Tyrosine and tryptophan are less hydrophobic than phenylalanine because ________. Tyrosine and tryptophan are less hydrophobic than phenylalanine because ________. Phenylalanine has an indole group Phenylalanine is a phenol Tyrosine and tryptophan have smaller R groups Phenylalanine has no polar group in the side chain

Answer 1

Tyrosine and tryptophan are less hydrophobic than phenylalanine because they have polar groups in their side chains, making them more hydrophilic.

Step-by-step explanation:

Tyrosine and tryptophan are less hydrophobic than phenylalanine because tyrosine and tryptophan have polar groups in their side chains, which increases their affinity for water compared to phenylalanine.
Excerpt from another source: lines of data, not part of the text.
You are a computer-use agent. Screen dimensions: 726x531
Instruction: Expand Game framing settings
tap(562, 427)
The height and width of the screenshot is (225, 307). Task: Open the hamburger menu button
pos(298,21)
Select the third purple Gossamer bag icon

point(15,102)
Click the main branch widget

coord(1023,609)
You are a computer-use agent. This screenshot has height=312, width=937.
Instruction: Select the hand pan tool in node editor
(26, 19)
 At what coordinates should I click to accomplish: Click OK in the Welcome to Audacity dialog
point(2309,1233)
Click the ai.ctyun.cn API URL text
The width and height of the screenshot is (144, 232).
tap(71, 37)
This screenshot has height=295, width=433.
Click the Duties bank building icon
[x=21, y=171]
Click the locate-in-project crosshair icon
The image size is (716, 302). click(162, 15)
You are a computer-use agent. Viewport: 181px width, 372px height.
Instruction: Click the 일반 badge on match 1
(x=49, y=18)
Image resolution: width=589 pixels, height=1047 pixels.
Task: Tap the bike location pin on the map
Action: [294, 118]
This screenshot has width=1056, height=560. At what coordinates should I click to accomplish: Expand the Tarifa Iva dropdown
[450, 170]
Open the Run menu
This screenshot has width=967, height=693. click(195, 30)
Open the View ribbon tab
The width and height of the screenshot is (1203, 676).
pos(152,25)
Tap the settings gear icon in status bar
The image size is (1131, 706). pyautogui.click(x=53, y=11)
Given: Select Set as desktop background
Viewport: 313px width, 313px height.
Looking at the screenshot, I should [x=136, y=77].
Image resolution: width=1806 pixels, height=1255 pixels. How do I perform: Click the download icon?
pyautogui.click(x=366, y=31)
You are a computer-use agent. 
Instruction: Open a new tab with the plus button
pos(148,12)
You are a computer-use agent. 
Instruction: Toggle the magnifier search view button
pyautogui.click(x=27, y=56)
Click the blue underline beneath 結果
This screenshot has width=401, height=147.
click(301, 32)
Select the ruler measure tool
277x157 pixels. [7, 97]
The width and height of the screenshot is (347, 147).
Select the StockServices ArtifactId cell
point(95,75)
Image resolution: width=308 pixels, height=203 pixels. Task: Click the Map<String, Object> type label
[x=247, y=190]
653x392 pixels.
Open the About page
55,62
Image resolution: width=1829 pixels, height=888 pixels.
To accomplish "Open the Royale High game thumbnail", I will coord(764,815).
Phenylalanine is nonpolar and has no polar group in the side chain, making it more hydrophobic. Tyrosine contains a phenol group in its R group, introducing a polar hydroxyl (-OH) functionality. Tryptophan has an indole group which contains a nitrogen atom, contributing to its relative polarity compared to phenylalanine's purely hydrocarbon side chain. These polar groups make tyrosine and tryptophan more hydrophilic (water-attracting) and thus less hydrophobic than phenylalanine.

Answer 2

Answer: Phenylalanine has no polar group in the side chain

Step-by-step explanation:

Unlike phenylanine with a nonpolar methyl benzyl group in its side chain, tryptothan and tyrosine on the other hand possesses a polar indole ring and hydroxyl group in their side chain respectively, which helps them form hydrogen bonds with water molecules.

Thus, both are less hydrophobic (water-hating) than phenylanine.